Подъезд, в который они вошли, оказался частной вотчиной «гоблинов». Огромная расселенная коммуналка, переделанная в конспиративную квартиру, располагалась на последнем, четвертом этаже. Соответственно, двери былых квартир, выходившие на лестничные площадки второго и третьего этажей, оказались заложены кирпичами. Судя по всему, для их обитателей прорубили новые входы-выходы…
…Конспиративная квартира представляла собой гигантский, даже по старорежимным меркам, коридор, по правой стороне которого шла глухая стена, а по левой выстроились шесть дверей подряд. Все они были без опознавательных табличек-знаков. И все в данный момент были закрыты.
– Идем по порядку, – начал мини-экскурсию Андрей, ведя Ольгу в конец коридора. – Здесь кабинет начальника. Это серверная. Далее оружейка и «секретка». Кабинет, который я делю с Олегом Семеновичем. Кладовка, она же гардеробная. Общая оперская.
Сразу за оперской коридор делал правый поворот на девяносто градусов.
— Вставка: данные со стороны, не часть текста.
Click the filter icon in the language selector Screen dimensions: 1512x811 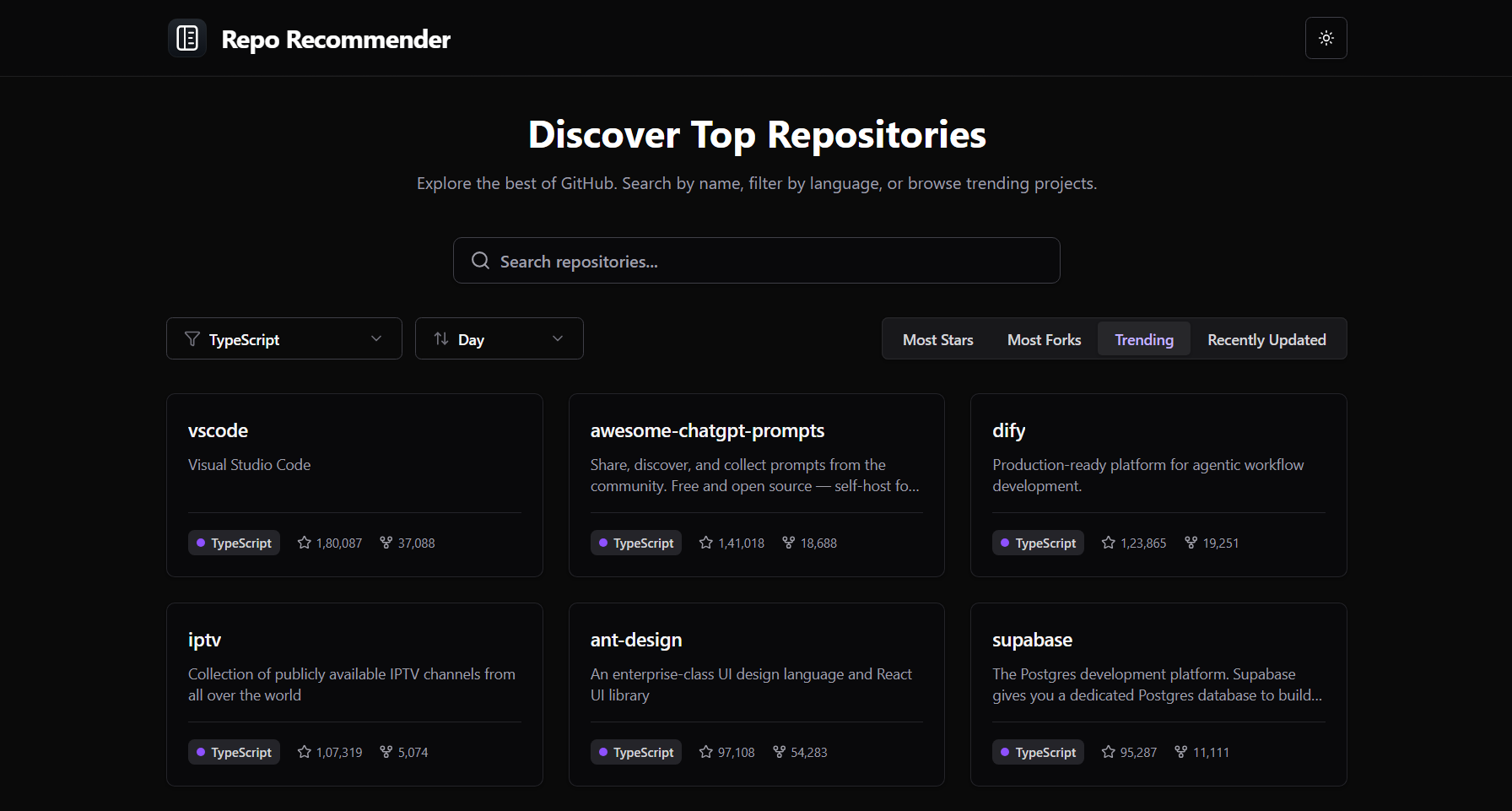pyautogui.click(x=192, y=338)
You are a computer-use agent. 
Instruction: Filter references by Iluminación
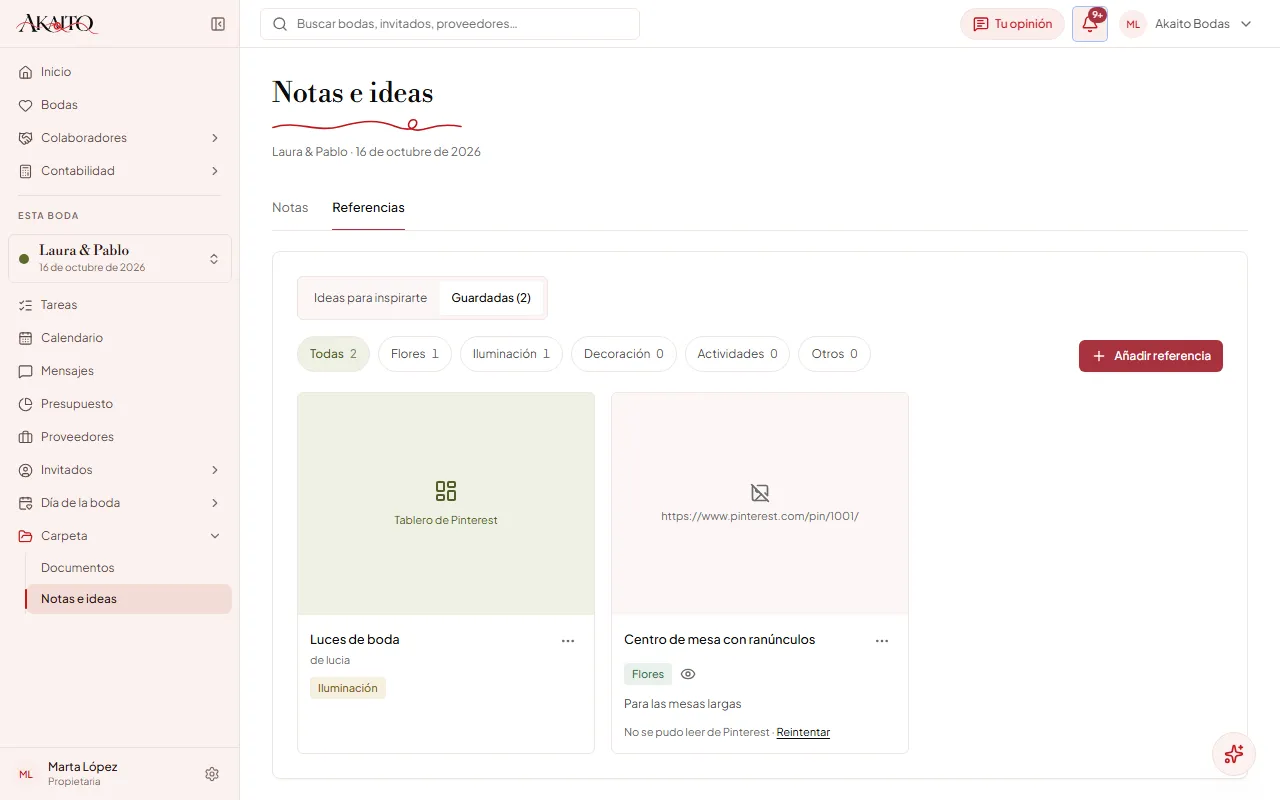[x=511, y=354]
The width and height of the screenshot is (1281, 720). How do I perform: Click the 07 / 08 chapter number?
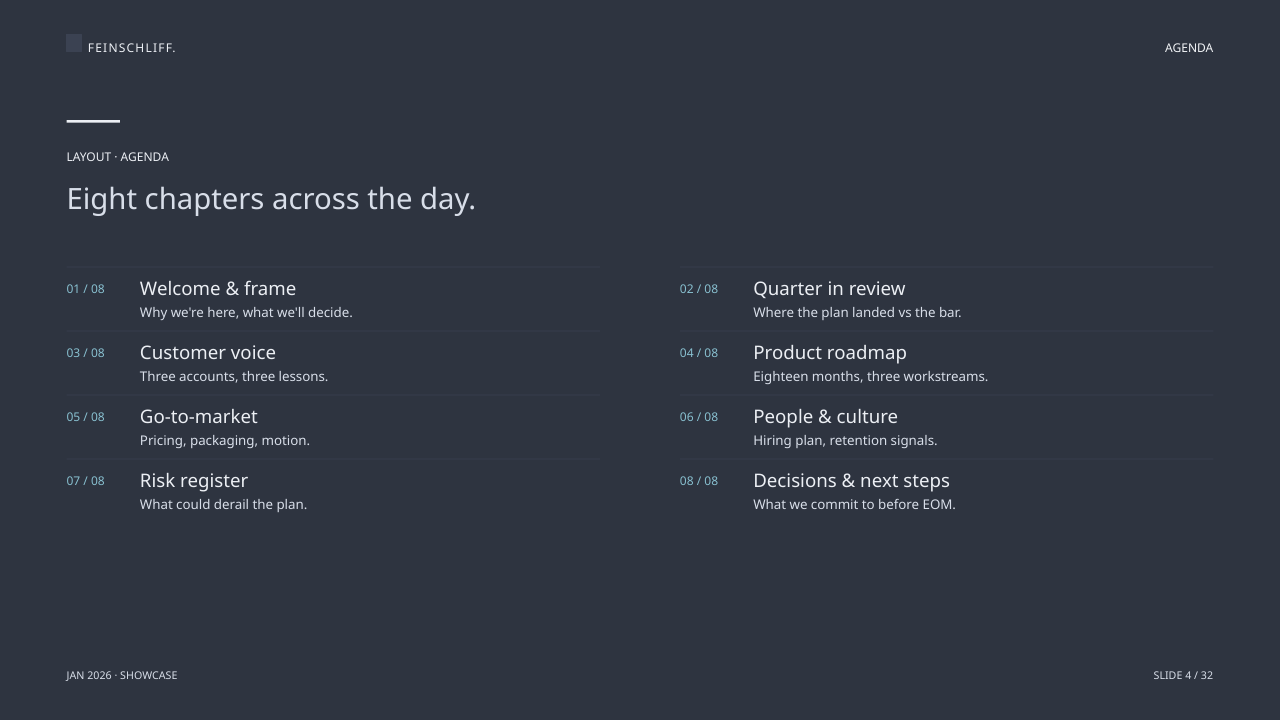[85, 481]
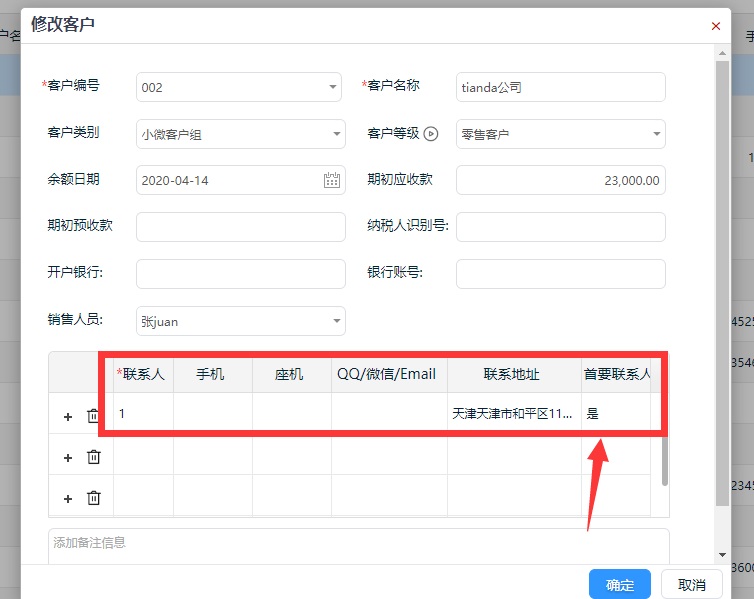The width and height of the screenshot is (754, 599).
Task: Expand the 客户类别 dropdown list
Action: click(336, 134)
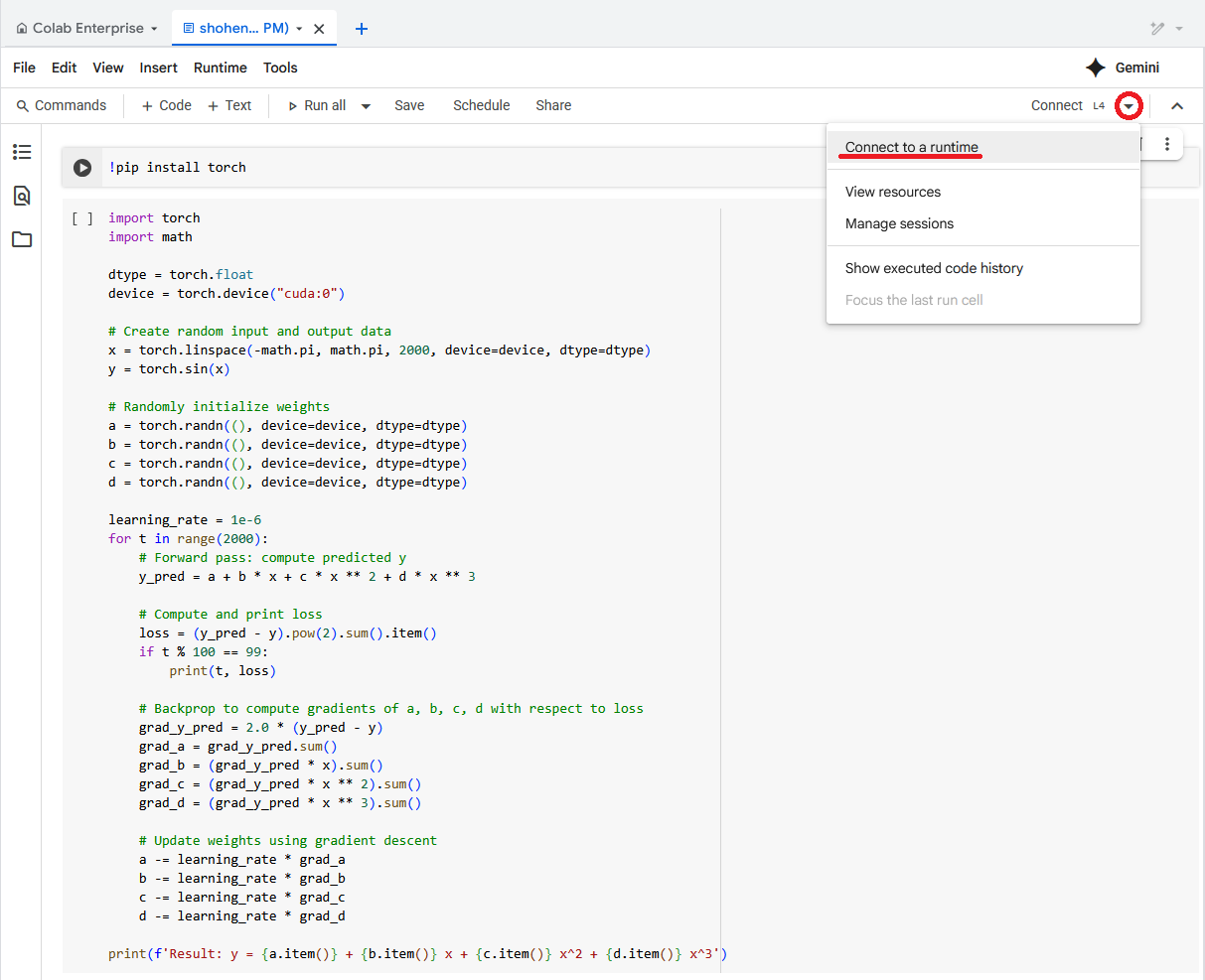Open the cell's three-dot more options
This screenshot has width=1205, height=980.
click(x=1167, y=145)
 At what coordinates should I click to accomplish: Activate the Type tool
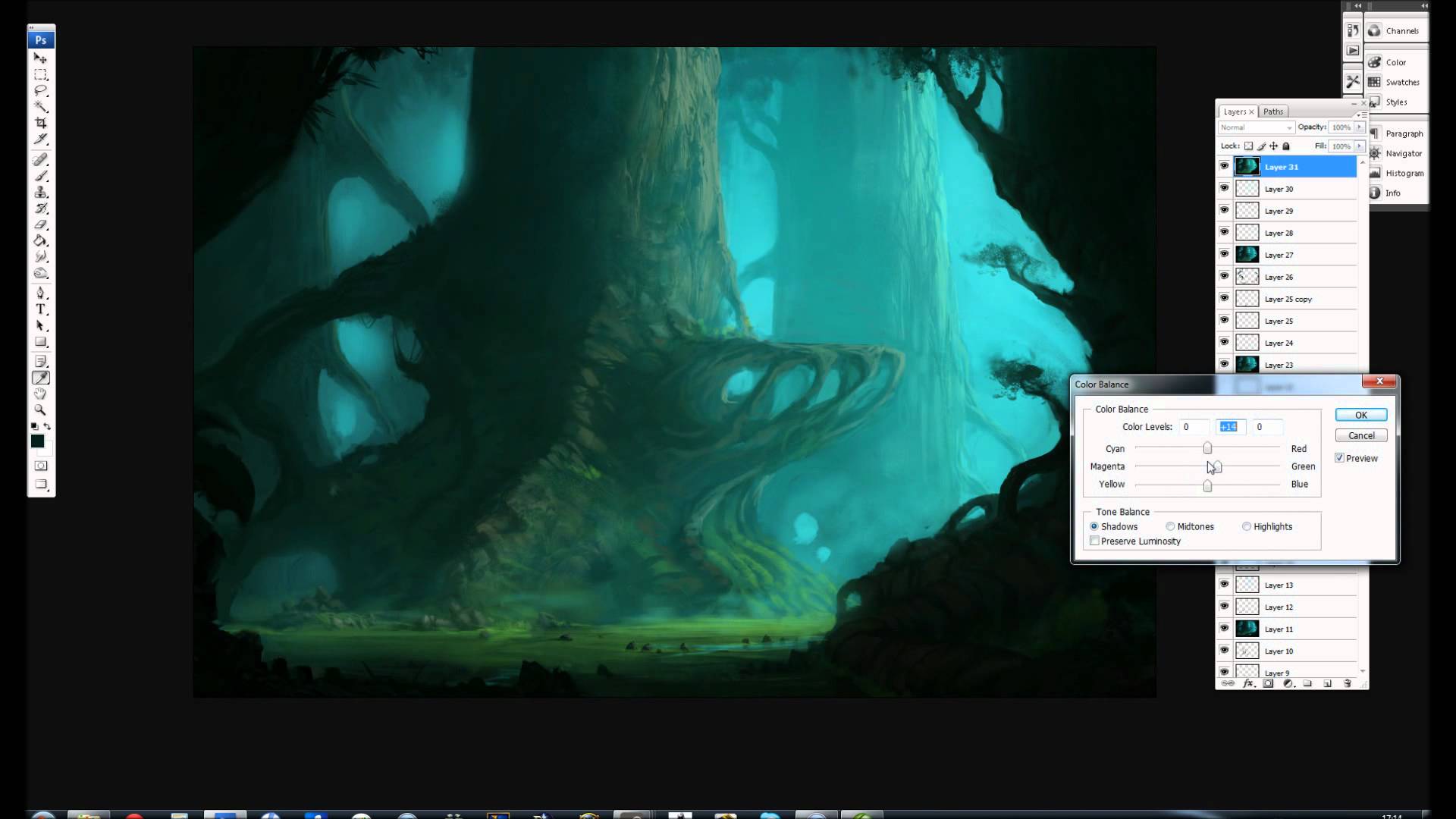(41, 309)
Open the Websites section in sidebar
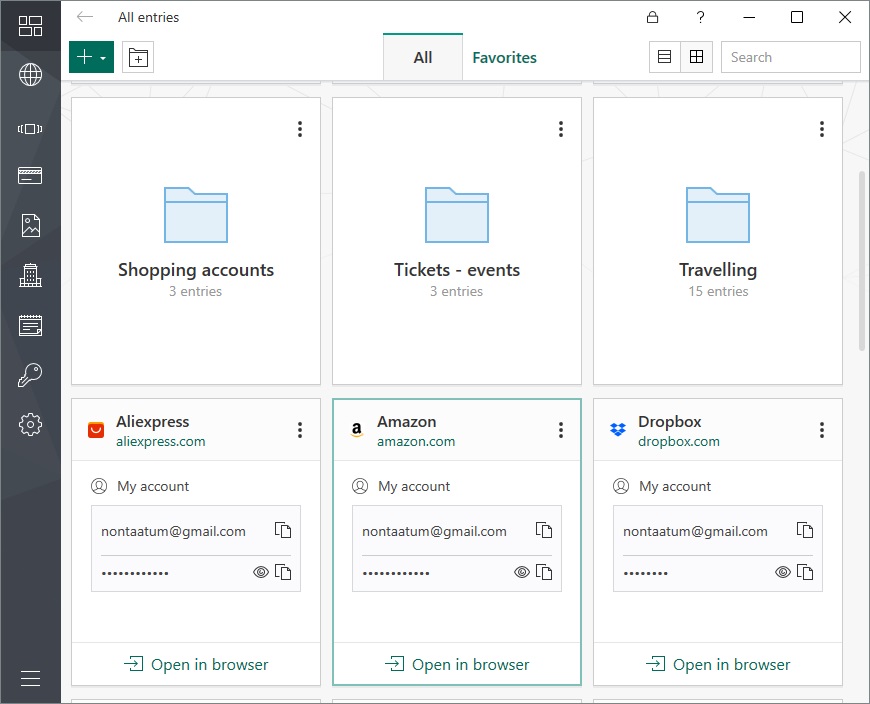 point(30,75)
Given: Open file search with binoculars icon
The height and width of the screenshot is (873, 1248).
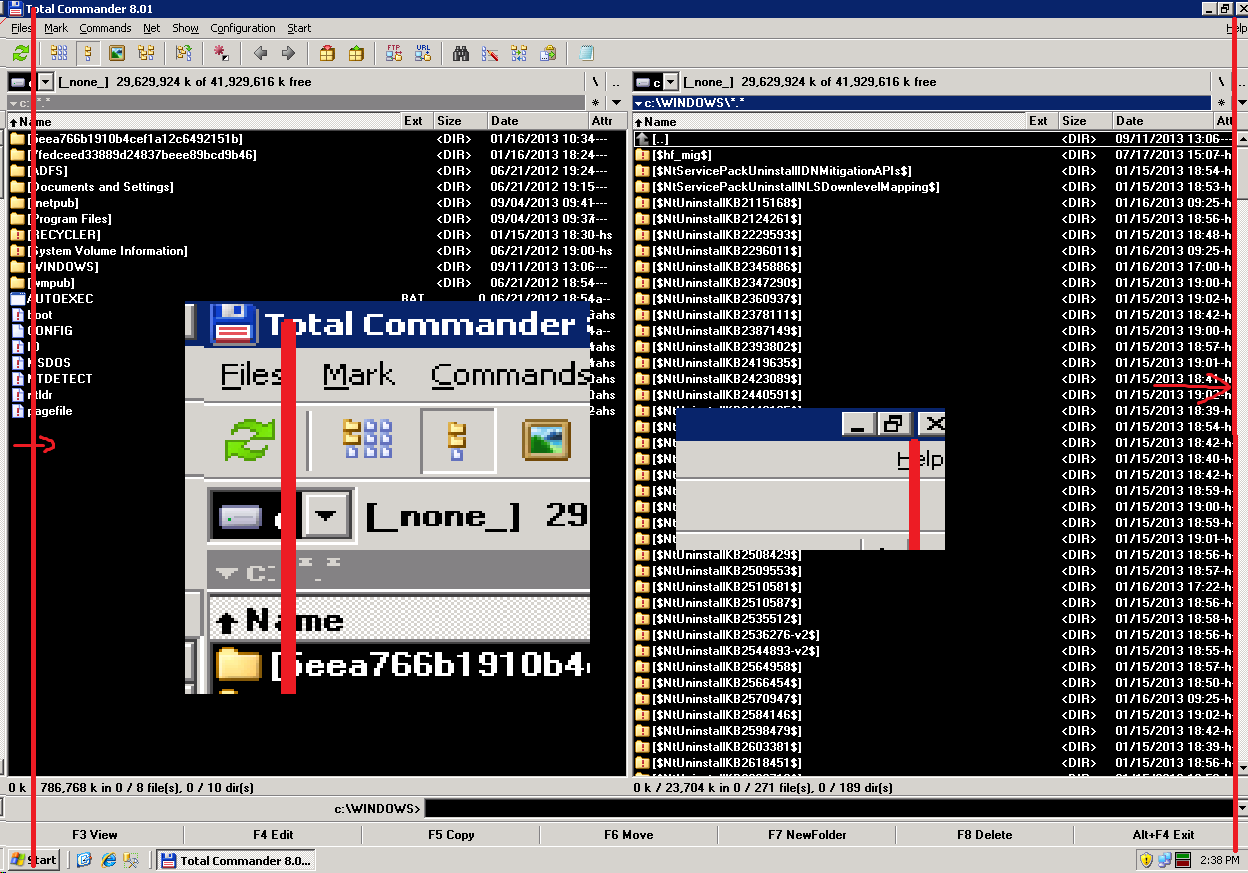Looking at the screenshot, I should click(x=461, y=54).
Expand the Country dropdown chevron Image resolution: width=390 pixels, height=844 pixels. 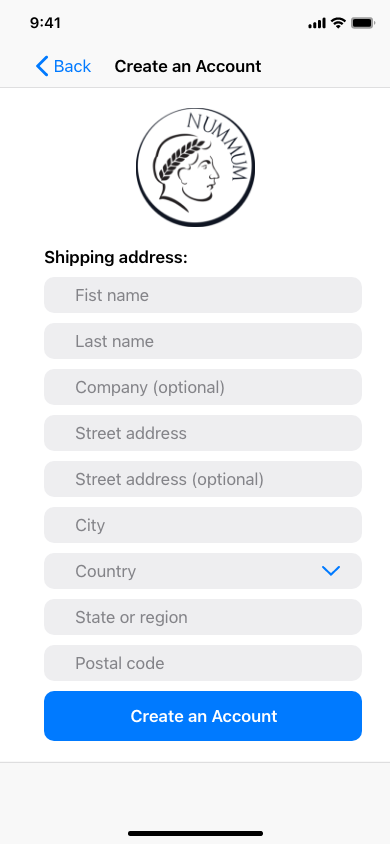[331, 571]
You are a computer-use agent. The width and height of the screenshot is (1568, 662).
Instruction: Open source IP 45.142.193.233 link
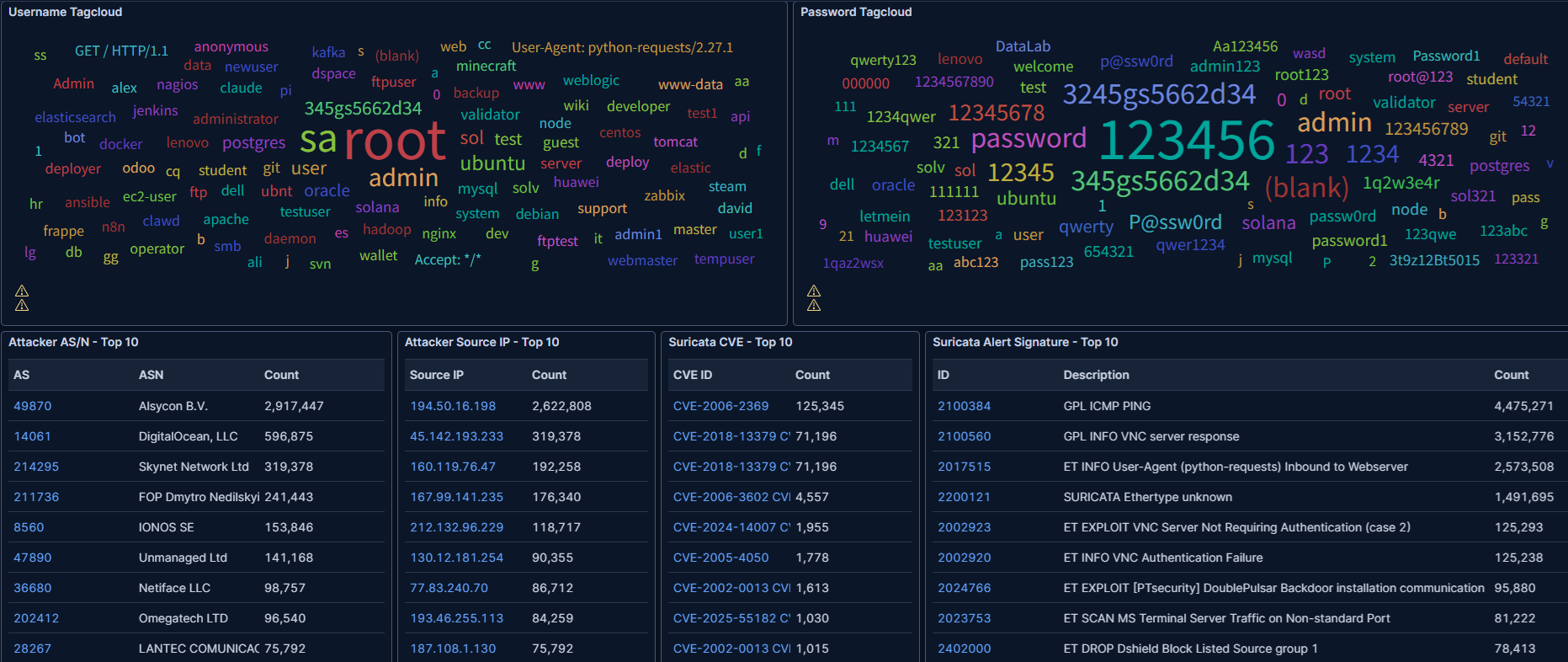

– Соответственно, там, в конце коридора, комната отдыха, – пояснил Андрей. – Она же кухня, она же курилка. Там же отхожие места и душ.
– Ого! Даже душ имеется?
– Имеется. Правда, с горячей водой у нас вечная напряженка: она как бы и есть, но ее почему-то постоянно нет… Итак, Ольга, вы готовы начать знакомство с личным составом?
– Вроде да.
– Тогда вперёд! – скомандовал Андрей и, толкнув ногой дверь, зычно скомандовал: – Господа офицеры!..
…В уже знакомой нам комнате в этот час находились четверо сотрудников. Двое из них – Наташа Северова и Тарас – сидели за компьютерами, но при этом занимались вещами перпендикулярными. Если Наташа, ожесточенно колотя по клавиатуре, явно фиксировала нечто служебное, то вот Тарас, пользуясь отсутствием начальства, беззастенчиво вёл переписку с многочисленными подругами из социальных сетей. Вучетич в своём углу колдовал над разобранной радиостанцией. Женя Крутов сосредоточенно «работал иглой», сшивая материалы архивного дела.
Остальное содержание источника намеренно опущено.